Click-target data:
================================

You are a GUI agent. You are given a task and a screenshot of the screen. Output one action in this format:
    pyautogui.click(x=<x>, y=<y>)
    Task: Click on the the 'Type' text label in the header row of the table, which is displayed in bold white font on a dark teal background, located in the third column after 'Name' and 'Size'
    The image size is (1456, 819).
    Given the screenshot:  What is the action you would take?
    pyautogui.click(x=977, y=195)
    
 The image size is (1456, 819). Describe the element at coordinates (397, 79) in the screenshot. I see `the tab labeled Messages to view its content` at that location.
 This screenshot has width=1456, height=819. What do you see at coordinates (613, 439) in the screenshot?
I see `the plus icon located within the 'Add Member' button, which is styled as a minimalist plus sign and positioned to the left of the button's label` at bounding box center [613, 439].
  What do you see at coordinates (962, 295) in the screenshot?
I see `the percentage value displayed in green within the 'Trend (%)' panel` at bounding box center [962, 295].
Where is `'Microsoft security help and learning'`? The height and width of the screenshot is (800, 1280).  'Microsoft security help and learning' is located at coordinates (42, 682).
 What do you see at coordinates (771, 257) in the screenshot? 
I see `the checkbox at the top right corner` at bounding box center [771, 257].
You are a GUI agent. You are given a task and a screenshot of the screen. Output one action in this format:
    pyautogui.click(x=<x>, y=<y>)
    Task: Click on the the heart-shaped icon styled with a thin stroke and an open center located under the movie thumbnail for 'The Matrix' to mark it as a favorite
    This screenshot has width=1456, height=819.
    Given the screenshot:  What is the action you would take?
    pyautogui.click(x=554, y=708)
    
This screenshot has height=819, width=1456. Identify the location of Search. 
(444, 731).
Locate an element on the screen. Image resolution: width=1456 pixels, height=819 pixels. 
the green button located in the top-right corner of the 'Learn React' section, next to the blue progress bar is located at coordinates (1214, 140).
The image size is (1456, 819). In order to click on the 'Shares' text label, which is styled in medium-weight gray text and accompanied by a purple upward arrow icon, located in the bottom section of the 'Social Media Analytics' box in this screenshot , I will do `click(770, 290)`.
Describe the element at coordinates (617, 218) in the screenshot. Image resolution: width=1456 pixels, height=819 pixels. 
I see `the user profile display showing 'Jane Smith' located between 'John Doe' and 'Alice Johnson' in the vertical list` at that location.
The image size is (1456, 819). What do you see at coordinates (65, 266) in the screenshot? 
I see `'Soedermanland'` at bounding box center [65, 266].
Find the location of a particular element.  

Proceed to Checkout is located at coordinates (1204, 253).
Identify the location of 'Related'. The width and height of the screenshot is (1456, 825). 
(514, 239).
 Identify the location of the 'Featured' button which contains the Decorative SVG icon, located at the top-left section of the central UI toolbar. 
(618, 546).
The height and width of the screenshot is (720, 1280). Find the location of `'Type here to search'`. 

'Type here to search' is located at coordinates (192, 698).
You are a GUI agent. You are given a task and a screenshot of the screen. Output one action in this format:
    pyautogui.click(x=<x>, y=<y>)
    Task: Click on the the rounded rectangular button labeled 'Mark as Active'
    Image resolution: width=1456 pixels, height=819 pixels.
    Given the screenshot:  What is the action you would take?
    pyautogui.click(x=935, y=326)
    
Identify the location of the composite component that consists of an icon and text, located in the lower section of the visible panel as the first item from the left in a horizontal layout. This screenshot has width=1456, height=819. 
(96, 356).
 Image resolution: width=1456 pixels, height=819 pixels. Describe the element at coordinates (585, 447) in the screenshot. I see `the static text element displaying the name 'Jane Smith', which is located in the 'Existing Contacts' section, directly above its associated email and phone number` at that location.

================================

Exercise aim: Please format every line of the items above as a Markdown table with the columns Row and Line, skipping blank lines and numbering the rest in order.

Solution below:
| Row | Line |
|---|---|
| 1 | You are a GUI agent. You are given a task and a screenshot of the screen. Output one action in this format: |
| 2 |     pyautogui.click(x=<x>, y=<y>) |
| 3 |     Task: Click on the the 'Type' text label in the header row of the table, which is displayed in bold white font on a dark teal background, located in the third column after 'Name' and 'Size' |
| 4 |     The image size is (1456, 819). |
| 5 |     Given the screenshot:  What is the action you would take? |
| 6 |     pyautogui.click(x=977, y=195) |
| 7 |  The image size is (1456, 819). Describe the element at coordinates (397, 79) in the screenshot. I see `the tab labeled Messages to view its content` at that location. |
| 8 |  This screenshot has width=1456, height=819. What do you see at coordinates (613, 439) in the screenshot? |
| 9 | I see `the plus icon located within the 'Add Member' button, which is styled as a minimalist plus sign and positioned to the left of the button's label` at bounding box center [613, 439]. |
| 10 |   What do you see at coordinates (962, 295) in the screenshot? |
| 11 | I see `the percentage value displayed in green within the 'Trend (%)' panel` at bounding box center [962, 295]. |
| 12 | Where is `'Microsoft security help and learning'`? The height and width of the screenshot is (800, 1280).  'Microsoft security help and learning' is located at coordinates (42, 682). |
| 13 |  What do you see at coordinates (771, 257) in the screenshot?  |
| 14 | I see `the checkbox at the top right corner` at bounding box center [771, 257]. |
| 15 | You are a GUI agent. You are given a task and a screenshot of the screen. Output one action in this format: |
| 16 |     pyautogui.click(x=<x>, y=<y>) |
| 17 |     Task: Click on the the heart-shaped icon styled with a thin stroke and an open center located under the movie thumbnail for 'The Matrix' to mark it as a favorite |
| 18 |     This screenshot has width=1456, height=819. |
| 19 |     Given the screenshot:  What is the action you would take? |
| 20 |     pyautogui.click(x=554, y=708) |
| 21 | This screenshot has height=819, width=1456. Identify the location of Search.  |
| 22 | (444, 731). |
| 23 | Locate an element on the screen. Image resolution: width=1456 pixels, height=819 pixels.  |
| 24 | the green button located in the top-right corner of the 'Learn React' section, next to the blue progress bar is located at coordinates (1214, 140). |
| 25 | The image size is (1456, 819). In order to click on the 'Shares' text label, which is styled in medium-weight gray text and accompanied by a purple upward arrow icon, located in the bottom section of the 'Social Media Analytics' box in this screenshot , I will do `click(770, 290)`. |
| 26 | Describe the element at coordinates (617, 218) in the screenshot. Image resolution: width=1456 pixels, height=819 pixels.  |
| 27 | I see `the user profile display showing 'Jane Smith' located between 'John Doe' and 'Alice Johnson' in the vertical list` at that location. |
| 28 | The image size is (1456, 819). What do you see at coordinates (65, 266) in the screenshot?  |
| 29 | I see `'Soedermanland'` at bounding box center [65, 266]. |
| 30 | Find the location of a particular element.   |
| 31 | Proceed to Checkout is located at coordinates (1204, 253). |
| 32 | Identify the location of 'Related'. The width and height of the screenshot is (1456, 825).  |
| 33 | (514, 239). |
| 34 |  Identify the location of the 'Featured' button which contains the Decorative SVG icon, located at the top-left section of the central UI toolbar.  |
| 35 | (618, 546). |
| 36 | The height and width of the screenshot is (720, 1280). Find the location of `'Type here to search'`.  |
| 37 | 'Type here to search' is located at coordinates (192, 698). |
| 38 | You are a GUI agent. You are given a task and a screenshot of the screen. Output one action in this format: |
| 39 |     pyautogui.click(x=<x>, y=<y>) |
| 40 |     Task: Click on the the rounded rectangular button labeled 'Mark as Active' |
| 41 |     Image resolution: width=1456 pixels, height=819 pixels. |
| 42 |     Given the screenshot:  What is the action you would take? |
| 43 |     pyautogui.click(x=935, y=326) |
| 44 | Identify the location of the composite component that consists of an icon and text, located in the lower section of the visible panel as the first item from the left in a horizontal layout. This screenshot has width=1456, height=819.  |
| 45 | (96, 356). |
| 46 |  Image resolution: width=1456 pixels, height=819 pixels. Describe the element at coordinates (585, 447) in the screenshot. I see `the static text element displaying the name 'Jane Smith', which is located in the 'Existing Contacts' section, directly above its associated email and phone number` at that location. |